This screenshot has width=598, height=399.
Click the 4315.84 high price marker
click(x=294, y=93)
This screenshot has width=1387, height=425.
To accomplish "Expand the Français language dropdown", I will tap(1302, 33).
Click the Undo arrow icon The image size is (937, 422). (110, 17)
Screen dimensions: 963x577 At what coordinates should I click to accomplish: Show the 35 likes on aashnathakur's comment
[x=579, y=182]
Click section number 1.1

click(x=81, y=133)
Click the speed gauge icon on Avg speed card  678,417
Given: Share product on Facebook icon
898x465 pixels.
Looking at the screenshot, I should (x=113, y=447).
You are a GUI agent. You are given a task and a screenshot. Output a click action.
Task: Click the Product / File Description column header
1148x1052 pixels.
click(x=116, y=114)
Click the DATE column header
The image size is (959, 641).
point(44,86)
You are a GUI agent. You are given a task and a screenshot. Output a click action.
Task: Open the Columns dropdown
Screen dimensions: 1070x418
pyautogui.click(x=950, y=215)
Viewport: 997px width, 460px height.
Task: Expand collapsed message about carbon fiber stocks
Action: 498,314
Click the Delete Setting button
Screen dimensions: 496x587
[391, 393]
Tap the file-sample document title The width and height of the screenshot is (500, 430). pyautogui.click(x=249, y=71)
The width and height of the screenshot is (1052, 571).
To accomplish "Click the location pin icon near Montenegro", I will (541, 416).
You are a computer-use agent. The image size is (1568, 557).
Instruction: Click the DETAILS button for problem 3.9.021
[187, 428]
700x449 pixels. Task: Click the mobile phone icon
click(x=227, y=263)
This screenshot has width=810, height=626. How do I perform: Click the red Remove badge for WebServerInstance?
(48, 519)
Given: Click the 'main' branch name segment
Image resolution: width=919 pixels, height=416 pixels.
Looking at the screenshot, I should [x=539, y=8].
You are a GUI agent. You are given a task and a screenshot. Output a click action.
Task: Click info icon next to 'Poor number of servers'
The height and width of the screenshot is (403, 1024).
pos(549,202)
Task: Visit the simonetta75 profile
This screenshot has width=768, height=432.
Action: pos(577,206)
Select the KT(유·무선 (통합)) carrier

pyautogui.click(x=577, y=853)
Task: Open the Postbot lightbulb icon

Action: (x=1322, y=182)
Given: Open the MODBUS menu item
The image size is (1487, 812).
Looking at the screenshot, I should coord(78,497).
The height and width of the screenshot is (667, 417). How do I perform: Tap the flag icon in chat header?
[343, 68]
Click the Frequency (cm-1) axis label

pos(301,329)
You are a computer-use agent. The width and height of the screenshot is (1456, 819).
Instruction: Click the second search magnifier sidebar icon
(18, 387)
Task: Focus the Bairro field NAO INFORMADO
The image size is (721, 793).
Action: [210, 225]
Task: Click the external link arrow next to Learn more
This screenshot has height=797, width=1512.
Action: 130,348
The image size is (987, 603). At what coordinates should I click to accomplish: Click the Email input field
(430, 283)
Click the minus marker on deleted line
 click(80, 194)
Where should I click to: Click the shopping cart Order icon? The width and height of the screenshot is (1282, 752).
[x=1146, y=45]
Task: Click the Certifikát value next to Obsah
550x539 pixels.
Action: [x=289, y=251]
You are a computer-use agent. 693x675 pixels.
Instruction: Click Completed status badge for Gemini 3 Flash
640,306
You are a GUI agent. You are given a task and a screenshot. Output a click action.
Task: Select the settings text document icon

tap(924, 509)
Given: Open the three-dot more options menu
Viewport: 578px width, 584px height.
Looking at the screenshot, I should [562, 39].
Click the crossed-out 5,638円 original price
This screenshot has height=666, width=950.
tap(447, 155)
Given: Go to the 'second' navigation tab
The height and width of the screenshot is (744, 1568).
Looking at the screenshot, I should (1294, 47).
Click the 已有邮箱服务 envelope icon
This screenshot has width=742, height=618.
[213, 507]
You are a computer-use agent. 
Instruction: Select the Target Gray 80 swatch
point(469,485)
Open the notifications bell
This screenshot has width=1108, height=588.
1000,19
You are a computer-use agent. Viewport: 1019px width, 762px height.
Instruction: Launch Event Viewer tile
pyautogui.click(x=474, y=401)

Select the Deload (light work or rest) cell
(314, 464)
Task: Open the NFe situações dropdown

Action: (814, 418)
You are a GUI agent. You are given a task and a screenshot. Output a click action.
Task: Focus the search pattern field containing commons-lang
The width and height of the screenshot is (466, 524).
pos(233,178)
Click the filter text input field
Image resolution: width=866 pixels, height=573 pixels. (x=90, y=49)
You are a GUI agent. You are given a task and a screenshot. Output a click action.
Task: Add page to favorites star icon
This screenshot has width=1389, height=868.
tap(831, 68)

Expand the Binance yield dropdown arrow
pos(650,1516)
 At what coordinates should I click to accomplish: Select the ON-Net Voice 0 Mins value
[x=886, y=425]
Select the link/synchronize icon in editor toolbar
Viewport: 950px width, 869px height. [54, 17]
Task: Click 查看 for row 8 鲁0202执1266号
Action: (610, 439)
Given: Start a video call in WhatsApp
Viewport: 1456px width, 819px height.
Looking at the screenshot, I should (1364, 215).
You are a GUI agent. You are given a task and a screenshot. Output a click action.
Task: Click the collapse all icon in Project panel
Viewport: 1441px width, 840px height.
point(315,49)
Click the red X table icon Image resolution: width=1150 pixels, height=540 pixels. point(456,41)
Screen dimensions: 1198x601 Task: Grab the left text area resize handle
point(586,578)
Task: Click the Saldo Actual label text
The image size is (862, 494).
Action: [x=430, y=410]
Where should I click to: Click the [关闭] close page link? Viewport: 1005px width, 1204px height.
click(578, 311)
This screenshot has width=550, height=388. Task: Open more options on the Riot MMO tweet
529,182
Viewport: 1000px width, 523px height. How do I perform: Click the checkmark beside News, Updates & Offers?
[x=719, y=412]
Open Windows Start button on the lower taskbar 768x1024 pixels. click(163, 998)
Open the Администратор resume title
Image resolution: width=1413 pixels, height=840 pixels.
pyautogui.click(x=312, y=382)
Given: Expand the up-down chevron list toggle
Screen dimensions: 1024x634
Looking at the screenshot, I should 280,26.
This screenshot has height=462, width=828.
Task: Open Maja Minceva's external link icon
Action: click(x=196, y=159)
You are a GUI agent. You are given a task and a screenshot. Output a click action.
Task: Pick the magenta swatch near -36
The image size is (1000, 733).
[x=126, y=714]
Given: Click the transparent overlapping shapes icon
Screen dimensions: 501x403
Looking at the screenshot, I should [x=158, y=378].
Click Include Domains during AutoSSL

**What to produce:**
Render the lines of the records above as a Markdown table with the columns Row and Line, numbering each row and leaving out blank lines. Begin at the line that contains "Click the red X" and stop after the line that contains "[x=719, y=412]".

**Reply:**
| Row | Line |
|---|---|
| 1 | Click the red X table icon Image resolution: width=1150 pixels, height=540 pixels. point(456,41) |
| 2 | Screen dimensions: 1198x601 Task: Grab the left text area resize handle |
| 3 | point(586,578) |
| 4 | Task: Click the Saldo Actual label text |
| 5 | The image size is (862, 494). |
| 6 | Action: [x=430, y=410] |
| 7 | Where should I click to: Click the [关闭] close page link? Viewport: 1005px width, 1204px height. |
| 8 | click(578, 311) |
| 9 | This screenshot has width=550, height=388. Task: Open more options on the Riot MMO tweet |
| 10 | 529,182 |
| 11 | Viewport: 1000px width, 523px height. How do I perform: Click the checkmark beside News, Updates & Offers? |
| 12 | [x=719, y=412] |